Nella sua epistola ai Romani, capitolo 9, egli denuda la sua anima e scrive: «Io dico la verità in Cristo, non mento, la mia coscienza me lo attesta per lo Spirito Santo: io ho una grande tristezza e un continuo dolore nel cuor mio; perché vorrei io stesso essere anatema, separato da Cristo, per amore dei miei fratelli, miei parenti secondo la carne, che sono israeliti, ai quali appartengono l'adozione e la gloria e i patti e la legislazione e il culto e le promesse; dei quali sono i padri, e dai quali è venuto secondo la carne, il Cristo, che è sopra tutte le cose Dio benedetto in eterno».

Forse pensava d'essere più utile tra i suoi connazionali, perché era stato un fariseo, un rabbino, aveva studiato con Gamaliele, aveva conosciuto in Gerusalemme le persone più influenti del Giudaismo, ne conosceva benissimo la teologia e le lacune.

In altre parole, credeva di poter esser di grande aiuto nel presentare loro il Cristo, desiderava lavorare per il suo Salvatore anche in mezzo ai suoi, ma Dio sa meglio dell'uomo ciò che conviene fare ed i Suoi piani erano differenti da quelli di Saulo, essi erano più vasti e più grandi.

 

Paolo non avrebbe mai potuto sviluppare per intero i suoi talenti se fosse rimasto fra i giudei.

Dio lo mandò lontano dal campo che si era scelto da solo, lontano dalla gente che amava così intensamente, lontano, come missionario ai gentili.

 

Dio dovette chiudere chiaramente in diverse occasioni questa porta e queste opportunità prima che Paolo si arrendesse completamente alla realtà dei fatti.

 

Così varie volte Paolo esperimentò che ogni qualvolta predicava ai giudei nascevano fastidi, complicazioni, lotte e se li faceva nemici sempre più.

Invece, l'opposto accadeva quando si rivolgeva ai gentili. Le benedizioni di Dio erano manifeste ed abbondanti.

 

Paolo stesso dovette riconoscere che «la porta della fede ai gentili» (Atti 14:27) era aperta.

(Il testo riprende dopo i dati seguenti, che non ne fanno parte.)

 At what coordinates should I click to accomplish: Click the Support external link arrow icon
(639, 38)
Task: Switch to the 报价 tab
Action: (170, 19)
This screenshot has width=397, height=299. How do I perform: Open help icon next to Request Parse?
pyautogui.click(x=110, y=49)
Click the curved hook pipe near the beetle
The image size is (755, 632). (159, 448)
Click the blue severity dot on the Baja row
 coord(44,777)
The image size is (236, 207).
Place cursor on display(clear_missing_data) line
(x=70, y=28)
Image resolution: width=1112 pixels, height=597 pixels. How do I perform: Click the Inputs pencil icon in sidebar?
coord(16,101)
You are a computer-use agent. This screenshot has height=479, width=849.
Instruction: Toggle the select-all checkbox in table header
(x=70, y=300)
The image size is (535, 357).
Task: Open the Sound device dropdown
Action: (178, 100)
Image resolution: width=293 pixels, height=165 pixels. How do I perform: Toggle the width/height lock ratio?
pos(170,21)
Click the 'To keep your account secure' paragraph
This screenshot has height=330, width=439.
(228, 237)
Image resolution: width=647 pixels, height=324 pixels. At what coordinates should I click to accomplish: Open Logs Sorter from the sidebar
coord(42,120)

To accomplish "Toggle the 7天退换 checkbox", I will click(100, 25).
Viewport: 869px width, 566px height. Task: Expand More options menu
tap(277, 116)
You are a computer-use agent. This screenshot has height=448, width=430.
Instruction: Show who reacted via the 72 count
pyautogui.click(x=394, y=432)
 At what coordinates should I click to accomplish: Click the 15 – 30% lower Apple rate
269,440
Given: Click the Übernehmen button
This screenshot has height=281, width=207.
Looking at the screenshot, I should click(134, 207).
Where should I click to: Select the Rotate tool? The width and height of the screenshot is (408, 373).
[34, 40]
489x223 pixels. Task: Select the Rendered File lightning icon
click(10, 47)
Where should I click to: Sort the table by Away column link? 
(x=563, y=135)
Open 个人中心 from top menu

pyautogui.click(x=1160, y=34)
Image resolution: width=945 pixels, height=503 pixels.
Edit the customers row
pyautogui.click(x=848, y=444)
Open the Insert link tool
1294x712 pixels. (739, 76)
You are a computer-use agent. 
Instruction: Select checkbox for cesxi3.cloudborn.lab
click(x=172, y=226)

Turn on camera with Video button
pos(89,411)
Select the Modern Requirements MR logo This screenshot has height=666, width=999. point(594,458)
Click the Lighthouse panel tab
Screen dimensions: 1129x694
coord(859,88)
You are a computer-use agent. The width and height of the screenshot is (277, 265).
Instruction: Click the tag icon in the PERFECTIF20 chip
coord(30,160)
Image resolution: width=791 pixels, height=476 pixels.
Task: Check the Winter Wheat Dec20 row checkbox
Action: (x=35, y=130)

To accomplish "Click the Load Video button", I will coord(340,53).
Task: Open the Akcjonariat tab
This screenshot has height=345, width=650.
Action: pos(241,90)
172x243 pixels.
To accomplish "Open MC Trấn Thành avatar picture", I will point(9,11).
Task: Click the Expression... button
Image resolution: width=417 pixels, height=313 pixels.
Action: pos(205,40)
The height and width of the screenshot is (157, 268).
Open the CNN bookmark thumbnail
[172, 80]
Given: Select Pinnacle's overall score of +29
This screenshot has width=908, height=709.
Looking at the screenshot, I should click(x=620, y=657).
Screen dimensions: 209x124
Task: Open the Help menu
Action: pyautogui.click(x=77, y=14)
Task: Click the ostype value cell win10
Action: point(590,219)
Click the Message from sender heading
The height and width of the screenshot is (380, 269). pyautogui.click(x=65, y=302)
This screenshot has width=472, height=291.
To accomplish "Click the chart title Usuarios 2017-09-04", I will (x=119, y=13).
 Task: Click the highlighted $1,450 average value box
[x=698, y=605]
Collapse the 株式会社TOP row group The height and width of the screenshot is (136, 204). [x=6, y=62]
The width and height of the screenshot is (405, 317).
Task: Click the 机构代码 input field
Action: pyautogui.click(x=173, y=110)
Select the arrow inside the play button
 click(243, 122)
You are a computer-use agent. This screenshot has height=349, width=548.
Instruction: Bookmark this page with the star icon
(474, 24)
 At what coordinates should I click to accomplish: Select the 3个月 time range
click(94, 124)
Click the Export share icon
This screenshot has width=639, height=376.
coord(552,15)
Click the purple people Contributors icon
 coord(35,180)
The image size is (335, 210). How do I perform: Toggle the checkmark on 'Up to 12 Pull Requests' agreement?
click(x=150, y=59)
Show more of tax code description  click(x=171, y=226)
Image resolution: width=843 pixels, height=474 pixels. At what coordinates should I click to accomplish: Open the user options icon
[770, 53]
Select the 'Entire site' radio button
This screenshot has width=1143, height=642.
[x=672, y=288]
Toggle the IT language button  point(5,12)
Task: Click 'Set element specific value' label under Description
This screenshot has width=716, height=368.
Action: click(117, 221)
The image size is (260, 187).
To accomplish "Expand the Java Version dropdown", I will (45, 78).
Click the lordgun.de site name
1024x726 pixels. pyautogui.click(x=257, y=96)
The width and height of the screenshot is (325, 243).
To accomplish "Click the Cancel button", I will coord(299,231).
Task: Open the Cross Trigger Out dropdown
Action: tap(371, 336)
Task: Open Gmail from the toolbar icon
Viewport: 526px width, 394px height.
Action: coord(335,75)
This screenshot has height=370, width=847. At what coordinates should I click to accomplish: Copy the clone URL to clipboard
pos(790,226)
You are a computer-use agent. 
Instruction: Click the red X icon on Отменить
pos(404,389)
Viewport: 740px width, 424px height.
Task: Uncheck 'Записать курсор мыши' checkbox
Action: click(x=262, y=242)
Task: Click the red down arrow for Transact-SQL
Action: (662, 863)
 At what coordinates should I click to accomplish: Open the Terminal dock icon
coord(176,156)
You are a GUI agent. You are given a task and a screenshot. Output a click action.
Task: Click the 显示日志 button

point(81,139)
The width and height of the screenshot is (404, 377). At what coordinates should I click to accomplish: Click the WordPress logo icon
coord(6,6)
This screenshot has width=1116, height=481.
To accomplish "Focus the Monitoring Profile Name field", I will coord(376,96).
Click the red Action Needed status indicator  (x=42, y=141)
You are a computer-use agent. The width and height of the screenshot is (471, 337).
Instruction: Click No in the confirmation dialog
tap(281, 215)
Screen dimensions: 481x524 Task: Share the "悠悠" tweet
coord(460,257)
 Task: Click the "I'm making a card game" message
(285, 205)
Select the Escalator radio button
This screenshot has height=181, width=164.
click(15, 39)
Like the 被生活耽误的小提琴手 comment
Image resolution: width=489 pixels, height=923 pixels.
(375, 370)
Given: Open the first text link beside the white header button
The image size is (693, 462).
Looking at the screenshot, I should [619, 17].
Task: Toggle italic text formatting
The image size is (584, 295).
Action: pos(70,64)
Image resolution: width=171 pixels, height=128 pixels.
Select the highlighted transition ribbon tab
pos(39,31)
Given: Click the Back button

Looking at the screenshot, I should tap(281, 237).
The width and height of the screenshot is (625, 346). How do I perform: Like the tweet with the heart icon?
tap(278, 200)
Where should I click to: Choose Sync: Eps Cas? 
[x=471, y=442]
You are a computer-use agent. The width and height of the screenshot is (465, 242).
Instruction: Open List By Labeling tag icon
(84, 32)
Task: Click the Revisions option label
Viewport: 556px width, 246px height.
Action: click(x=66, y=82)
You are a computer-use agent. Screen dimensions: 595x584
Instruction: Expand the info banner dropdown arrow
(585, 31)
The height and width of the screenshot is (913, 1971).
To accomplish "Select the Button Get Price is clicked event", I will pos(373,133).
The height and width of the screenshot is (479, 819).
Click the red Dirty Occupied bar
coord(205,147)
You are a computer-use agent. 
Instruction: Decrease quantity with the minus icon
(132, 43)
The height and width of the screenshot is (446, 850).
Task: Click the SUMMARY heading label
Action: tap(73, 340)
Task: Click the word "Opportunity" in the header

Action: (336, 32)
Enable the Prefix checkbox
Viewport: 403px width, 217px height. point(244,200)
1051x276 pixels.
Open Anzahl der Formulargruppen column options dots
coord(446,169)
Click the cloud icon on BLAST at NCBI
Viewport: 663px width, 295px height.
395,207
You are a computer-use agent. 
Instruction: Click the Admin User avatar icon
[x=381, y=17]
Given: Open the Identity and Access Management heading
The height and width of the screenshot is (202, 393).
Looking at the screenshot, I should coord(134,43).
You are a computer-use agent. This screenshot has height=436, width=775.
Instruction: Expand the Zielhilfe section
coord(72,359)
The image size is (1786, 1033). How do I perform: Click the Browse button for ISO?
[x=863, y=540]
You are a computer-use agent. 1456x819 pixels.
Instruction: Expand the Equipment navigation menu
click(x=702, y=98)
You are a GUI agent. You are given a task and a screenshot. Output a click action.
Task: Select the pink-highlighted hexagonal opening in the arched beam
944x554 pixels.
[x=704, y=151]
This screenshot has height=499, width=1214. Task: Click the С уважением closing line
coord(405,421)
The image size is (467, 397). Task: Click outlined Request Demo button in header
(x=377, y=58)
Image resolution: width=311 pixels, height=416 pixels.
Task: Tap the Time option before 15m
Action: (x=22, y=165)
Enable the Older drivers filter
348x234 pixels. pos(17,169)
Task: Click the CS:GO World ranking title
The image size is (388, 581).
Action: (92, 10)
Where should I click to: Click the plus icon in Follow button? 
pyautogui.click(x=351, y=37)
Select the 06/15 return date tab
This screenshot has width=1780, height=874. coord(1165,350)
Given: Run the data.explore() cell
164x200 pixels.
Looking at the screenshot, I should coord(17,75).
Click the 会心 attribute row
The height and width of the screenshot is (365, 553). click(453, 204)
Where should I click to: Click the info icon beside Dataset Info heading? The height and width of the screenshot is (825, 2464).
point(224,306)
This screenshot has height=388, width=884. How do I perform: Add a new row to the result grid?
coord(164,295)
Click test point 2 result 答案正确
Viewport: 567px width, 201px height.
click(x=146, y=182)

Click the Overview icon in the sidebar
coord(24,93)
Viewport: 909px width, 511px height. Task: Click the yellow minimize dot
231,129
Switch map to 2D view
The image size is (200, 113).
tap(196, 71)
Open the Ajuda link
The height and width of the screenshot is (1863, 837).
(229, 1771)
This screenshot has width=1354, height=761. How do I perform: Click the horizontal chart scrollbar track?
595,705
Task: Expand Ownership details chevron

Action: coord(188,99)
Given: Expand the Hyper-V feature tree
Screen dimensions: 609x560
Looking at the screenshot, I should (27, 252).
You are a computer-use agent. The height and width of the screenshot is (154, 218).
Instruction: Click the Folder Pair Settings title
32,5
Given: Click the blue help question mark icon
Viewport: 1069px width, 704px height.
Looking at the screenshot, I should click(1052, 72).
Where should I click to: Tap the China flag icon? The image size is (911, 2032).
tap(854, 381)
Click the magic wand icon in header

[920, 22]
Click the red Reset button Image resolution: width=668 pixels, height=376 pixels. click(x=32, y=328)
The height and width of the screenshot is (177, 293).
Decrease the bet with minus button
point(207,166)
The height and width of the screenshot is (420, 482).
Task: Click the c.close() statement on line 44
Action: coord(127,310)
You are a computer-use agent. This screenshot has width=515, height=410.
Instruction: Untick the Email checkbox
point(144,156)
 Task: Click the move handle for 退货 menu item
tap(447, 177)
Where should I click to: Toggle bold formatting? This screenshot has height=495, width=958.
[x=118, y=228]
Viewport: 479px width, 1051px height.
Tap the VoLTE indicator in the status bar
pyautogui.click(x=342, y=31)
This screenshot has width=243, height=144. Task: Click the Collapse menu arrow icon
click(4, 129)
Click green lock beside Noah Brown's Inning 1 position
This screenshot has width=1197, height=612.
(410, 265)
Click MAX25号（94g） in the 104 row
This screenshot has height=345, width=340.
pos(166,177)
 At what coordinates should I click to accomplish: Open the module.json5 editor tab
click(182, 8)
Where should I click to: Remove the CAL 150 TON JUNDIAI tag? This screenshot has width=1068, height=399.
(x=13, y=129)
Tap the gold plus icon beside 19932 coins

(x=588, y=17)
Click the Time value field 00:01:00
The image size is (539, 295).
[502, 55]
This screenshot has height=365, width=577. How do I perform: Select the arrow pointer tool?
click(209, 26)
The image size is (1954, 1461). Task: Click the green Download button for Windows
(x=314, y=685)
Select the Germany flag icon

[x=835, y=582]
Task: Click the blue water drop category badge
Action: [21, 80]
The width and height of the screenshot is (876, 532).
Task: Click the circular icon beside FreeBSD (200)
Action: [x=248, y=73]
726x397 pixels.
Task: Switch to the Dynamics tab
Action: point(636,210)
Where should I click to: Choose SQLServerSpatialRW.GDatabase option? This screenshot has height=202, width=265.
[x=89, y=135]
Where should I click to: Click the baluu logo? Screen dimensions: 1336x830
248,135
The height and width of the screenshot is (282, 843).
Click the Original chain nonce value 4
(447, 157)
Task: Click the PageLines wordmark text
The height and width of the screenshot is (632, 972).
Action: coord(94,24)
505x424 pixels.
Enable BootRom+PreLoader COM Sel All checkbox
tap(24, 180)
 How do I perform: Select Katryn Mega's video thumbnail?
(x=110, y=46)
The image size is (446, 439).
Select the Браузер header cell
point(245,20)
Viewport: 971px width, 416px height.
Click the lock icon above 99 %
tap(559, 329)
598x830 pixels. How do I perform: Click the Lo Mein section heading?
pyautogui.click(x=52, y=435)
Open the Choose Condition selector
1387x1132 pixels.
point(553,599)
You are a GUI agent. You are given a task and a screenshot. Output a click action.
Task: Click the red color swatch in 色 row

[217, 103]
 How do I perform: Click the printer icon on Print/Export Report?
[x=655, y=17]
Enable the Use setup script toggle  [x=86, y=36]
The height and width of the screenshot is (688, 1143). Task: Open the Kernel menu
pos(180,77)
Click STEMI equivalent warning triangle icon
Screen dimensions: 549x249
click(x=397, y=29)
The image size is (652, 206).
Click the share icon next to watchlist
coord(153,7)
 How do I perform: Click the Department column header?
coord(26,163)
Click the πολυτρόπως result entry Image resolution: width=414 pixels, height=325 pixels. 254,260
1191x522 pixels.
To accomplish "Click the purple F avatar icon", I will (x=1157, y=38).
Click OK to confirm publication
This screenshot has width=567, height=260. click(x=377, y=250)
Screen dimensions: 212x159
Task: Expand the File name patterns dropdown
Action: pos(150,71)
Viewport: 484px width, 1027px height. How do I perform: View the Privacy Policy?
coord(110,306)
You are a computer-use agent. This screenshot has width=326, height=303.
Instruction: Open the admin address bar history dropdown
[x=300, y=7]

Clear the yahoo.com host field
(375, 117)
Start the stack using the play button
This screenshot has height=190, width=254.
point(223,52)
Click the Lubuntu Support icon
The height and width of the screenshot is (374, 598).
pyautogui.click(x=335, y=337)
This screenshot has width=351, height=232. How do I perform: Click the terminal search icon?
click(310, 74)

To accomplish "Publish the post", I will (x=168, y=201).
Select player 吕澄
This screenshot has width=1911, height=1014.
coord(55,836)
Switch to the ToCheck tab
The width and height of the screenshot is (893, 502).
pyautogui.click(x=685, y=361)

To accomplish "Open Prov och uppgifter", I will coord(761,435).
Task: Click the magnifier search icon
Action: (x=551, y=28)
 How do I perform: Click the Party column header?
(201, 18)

Alla fine fu preso interamente dal lavoro che svolgeva fra loro ed i frutti che raccolse stanno a testimoniare della sua chiamata particolare come missionario alle genti.

 

Alla fine del suo ministerio Paolo poteva contare molte chiese organizzate per mezzo della sua predicazione; un numero infinito di anime avevano trovato pace e vita eterna nel Cristo che egli predicò e popoli interi furono evangelizzati da questo potente soldato della croce.